◆ EXERCISE ◆
Repeat the material exactly, every line of it.

◆ RECORDS FOR THE EXERCISE ◆
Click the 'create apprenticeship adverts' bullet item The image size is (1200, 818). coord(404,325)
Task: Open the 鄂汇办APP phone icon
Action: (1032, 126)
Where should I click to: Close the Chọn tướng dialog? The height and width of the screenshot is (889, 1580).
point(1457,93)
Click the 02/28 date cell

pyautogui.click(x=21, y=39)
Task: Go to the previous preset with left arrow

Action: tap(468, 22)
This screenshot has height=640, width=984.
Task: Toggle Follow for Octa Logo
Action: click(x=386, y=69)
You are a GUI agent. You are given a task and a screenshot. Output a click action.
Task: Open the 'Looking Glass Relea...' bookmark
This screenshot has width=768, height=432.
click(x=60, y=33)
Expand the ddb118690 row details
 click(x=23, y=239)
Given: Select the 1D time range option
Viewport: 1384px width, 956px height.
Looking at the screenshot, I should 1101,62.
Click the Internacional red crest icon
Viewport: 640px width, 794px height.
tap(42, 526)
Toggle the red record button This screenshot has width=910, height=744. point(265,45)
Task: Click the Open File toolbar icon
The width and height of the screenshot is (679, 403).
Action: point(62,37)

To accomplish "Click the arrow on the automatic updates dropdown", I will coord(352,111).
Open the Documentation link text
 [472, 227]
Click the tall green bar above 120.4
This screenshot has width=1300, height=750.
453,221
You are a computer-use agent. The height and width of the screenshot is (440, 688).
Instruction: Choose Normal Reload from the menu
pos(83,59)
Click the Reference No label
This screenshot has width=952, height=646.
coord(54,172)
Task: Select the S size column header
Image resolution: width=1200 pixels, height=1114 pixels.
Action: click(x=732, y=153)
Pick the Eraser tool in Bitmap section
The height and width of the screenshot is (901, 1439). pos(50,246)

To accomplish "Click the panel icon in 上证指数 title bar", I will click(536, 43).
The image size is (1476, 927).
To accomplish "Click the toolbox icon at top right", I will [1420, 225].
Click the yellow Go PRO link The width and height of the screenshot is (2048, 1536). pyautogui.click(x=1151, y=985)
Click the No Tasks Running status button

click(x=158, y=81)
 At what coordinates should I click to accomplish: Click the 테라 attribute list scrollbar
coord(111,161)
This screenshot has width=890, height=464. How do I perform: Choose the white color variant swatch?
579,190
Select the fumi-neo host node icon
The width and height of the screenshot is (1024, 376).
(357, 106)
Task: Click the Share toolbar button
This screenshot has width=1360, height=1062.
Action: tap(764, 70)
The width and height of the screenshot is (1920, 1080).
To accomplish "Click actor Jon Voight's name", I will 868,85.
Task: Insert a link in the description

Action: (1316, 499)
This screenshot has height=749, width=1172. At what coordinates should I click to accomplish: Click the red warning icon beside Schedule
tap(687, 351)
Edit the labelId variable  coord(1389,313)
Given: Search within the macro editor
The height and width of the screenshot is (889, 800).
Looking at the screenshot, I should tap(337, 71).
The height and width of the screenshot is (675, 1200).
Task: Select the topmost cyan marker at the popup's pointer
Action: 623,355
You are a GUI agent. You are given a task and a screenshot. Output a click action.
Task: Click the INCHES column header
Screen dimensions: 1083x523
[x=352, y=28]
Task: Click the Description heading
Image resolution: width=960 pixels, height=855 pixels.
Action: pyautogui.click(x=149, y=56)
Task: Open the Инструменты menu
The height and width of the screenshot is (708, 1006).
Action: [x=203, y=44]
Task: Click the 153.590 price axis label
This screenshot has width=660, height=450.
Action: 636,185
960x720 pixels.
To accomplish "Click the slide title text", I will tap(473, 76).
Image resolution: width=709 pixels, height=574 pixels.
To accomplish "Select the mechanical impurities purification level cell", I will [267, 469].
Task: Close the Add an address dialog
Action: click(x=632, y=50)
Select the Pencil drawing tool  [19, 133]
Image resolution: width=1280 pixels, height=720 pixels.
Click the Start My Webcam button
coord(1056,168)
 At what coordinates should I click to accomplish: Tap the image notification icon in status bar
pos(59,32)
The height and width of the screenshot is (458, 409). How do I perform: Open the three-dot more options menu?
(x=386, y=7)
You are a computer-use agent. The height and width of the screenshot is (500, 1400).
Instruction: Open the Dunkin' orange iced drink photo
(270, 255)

◆ OUTPUT ◆
Click the 'create apprenticeship adverts' bullet item The image size is (1200, 818). coord(404,325)
Task: Open the 鄂汇办APP phone icon
Action: (1032, 126)
Where should I click to: Close the Chọn tướng dialog? The height and width of the screenshot is (889, 1580).
point(1457,93)
Click the 02/28 date cell

pyautogui.click(x=21, y=39)
Task: Go to the previous preset with left arrow

Action: tap(468, 22)
This screenshot has height=640, width=984.
Task: Toggle Follow for Octa Logo
Action: click(x=386, y=69)
You are a GUI agent. You are given a task and a screenshot. Output a click action.
Task: Open the 'Looking Glass Relea...' bookmark
This screenshot has width=768, height=432.
click(x=60, y=33)
Expand the ddb118690 row details
 click(x=23, y=239)
Given: Select the 1D time range option
Viewport: 1384px width, 956px height.
Looking at the screenshot, I should 1101,62.
Click the Internacional red crest icon
Viewport: 640px width, 794px height.
tap(42, 526)
Toggle the red record button This screenshot has width=910, height=744. point(265,45)
Task: Click the Open File toolbar icon
The width and height of the screenshot is (679, 403).
Action: point(62,37)

To accomplish "Click the arrow on the automatic updates dropdown", I will coord(352,111).
Open the Documentation link text
 [472, 227]
Click the tall green bar above 120.4
This screenshot has width=1300, height=750.
453,221
You are a computer-use agent. The height and width of the screenshot is (440, 688).
Instruction: Choose Normal Reload from the menu
pos(83,59)
Click the Reference No label
This screenshot has width=952, height=646.
coord(54,172)
Task: Select the S size column header
Image resolution: width=1200 pixels, height=1114 pixels.
Action: click(x=732, y=153)
Pick the Eraser tool in Bitmap section
The height and width of the screenshot is (901, 1439). pos(50,246)

To accomplish "Click the panel icon in 上证指数 title bar", I will click(536, 43).
The image size is (1476, 927).
To accomplish "Click the toolbox icon at top right", I will [1420, 225].
Click the yellow Go PRO link The width and height of the screenshot is (2048, 1536). pyautogui.click(x=1151, y=985)
Click the No Tasks Running status button

click(x=158, y=81)
 At what coordinates should I click to accomplish: Click the 테라 attribute list scrollbar
coord(111,161)
This screenshot has width=890, height=464. How do I perform: Choose the white color variant swatch?
579,190
Select the fumi-neo host node icon
The width and height of the screenshot is (1024, 376).
(357, 106)
Task: Click the Share toolbar button
This screenshot has width=1360, height=1062.
Action: tap(764, 70)
The width and height of the screenshot is (1920, 1080).
To accomplish "Click actor Jon Voight's name", I will 868,85.
Task: Insert a link in the description

Action: (1316, 499)
This screenshot has height=749, width=1172. At what coordinates should I click to accomplish: Click the red warning icon beside Schedule
tap(687, 351)
Edit the labelId variable  coord(1389,313)
Given: Search within the macro editor
The height and width of the screenshot is (889, 800).
Looking at the screenshot, I should tap(337, 71).
The height and width of the screenshot is (675, 1200).
Task: Select the topmost cyan marker at the popup's pointer
Action: 623,355
You are a GUI agent. You are given a task and a screenshot. Output a click action.
Task: Click the INCHES column header
Screen dimensions: 1083x523
[x=352, y=28]
Task: Click the Description heading
Image resolution: width=960 pixels, height=855 pixels.
Action: pyautogui.click(x=149, y=56)
Task: Open the Инструменты menu
The height and width of the screenshot is (708, 1006).
Action: [x=203, y=44]
Task: Click the 153.590 price axis label
This screenshot has width=660, height=450.
Action: 636,185
960x720 pixels.
To accomplish "Click the slide title text", I will tap(473, 76).
Image resolution: width=709 pixels, height=574 pixels.
To accomplish "Select the mechanical impurities purification level cell", I will [267, 469].
Task: Close the Add an address dialog
Action: click(x=632, y=50)
Select the Pencil drawing tool  [19, 133]
Image resolution: width=1280 pixels, height=720 pixels.
Click the Start My Webcam button
coord(1056,168)
 At what coordinates should I click to accomplish: Tap the image notification icon in status bar
pos(59,32)
The height and width of the screenshot is (458, 409). How do I perform: Open the three-dot more options menu?
(x=386, y=7)
You are a computer-use agent. The height and width of the screenshot is (500, 1400).
Instruction: Open the Dunkin' orange iced drink photo
(270, 255)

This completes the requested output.